- Anbarabad Location within Iran
- Coordinates: 28°28′46″N 57°50′29″E﻿ / ﻿28.47944°N 57.84139°E
- Country: Iran
- Province: Kerman
- County: Anbarabad
- District: Central

Population (2016)
- • Total: 18,185
- Time zone: UTC+3:30 (IRST)

= Anbarabad =

City in Kerman province, Iran

Anbarabad (عنبرآباد) (Note: Also romanized as ‘Anbarābād; also known as Ambārābād) is a city in the Central District of Anbarabad County, Kerman province, Iran, serving as capital of both the county and the district.
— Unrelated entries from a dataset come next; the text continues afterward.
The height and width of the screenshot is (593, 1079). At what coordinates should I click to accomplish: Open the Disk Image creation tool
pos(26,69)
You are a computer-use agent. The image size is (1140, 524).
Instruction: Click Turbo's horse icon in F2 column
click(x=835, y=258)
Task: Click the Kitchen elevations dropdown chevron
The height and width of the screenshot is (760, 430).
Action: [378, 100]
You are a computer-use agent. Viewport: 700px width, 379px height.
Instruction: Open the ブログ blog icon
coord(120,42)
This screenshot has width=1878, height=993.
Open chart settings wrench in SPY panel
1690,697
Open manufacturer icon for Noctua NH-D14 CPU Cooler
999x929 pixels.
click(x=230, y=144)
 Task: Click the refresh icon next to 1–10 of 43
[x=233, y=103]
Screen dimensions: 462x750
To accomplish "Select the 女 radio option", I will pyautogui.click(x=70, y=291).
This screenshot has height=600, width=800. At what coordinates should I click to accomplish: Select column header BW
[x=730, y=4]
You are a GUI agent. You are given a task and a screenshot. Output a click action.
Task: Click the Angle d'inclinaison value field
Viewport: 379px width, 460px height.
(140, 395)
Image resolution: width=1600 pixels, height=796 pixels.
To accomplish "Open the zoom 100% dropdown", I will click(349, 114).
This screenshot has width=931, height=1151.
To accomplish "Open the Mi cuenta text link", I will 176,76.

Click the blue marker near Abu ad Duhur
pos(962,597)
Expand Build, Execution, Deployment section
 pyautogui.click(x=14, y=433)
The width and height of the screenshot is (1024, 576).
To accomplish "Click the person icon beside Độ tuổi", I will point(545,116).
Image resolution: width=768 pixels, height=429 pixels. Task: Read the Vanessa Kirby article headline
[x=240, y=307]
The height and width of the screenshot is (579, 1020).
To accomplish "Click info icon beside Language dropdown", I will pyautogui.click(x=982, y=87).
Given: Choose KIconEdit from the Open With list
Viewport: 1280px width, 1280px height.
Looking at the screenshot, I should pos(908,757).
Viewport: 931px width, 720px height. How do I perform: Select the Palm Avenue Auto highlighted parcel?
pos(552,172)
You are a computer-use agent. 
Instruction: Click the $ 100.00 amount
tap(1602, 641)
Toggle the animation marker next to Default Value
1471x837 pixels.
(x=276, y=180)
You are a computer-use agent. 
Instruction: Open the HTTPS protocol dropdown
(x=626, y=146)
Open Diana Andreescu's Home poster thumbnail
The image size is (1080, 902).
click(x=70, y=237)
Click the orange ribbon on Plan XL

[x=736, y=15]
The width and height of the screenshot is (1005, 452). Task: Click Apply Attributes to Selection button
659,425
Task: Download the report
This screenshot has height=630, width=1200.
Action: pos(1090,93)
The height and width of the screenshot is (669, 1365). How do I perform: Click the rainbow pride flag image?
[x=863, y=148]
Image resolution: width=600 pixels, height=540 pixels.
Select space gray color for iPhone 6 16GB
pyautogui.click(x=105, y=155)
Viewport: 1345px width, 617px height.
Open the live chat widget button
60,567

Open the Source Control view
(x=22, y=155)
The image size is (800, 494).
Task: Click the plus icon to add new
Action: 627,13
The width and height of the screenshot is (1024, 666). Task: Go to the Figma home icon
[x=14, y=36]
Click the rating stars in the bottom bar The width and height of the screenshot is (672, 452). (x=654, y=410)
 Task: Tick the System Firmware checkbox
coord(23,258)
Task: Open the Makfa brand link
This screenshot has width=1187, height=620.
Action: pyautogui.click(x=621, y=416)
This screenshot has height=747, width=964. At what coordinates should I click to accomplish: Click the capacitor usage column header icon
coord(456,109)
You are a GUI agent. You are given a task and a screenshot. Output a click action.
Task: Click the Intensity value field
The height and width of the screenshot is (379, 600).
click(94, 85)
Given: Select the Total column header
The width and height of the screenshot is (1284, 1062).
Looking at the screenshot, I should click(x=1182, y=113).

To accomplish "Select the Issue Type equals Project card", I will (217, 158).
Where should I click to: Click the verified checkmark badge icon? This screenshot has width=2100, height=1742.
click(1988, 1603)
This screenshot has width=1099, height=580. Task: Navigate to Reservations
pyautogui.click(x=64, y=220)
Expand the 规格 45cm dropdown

It is located to the southwest of Jiroft, off the Road 91. The local economy is based on agriculture, with extensive fields around the city.

==History==
In 2003, parts of Jiroft County were separated from it in the establishment of Anbarabad County, which was divided into three districts.

==Demographics==
===Population===
At the time of the 2006 National Census, the city's population was 18,590 in 3,997 households. The following census in 2011 counted 18,731 people in 4,532 households. The 2016 census measured the population of the city as 18,185 people in 5,285 households.

==Geography==
Most of the land around Anbarabad is steppe or sandy desert, but there is an extensive strip of fields between the city and the Route 91, indicating an agricultural importance in the area. Some species have been identified which are endemic to the Anbarabad area including those of the subfamily Thaumastellinae of the genus Thaumastella.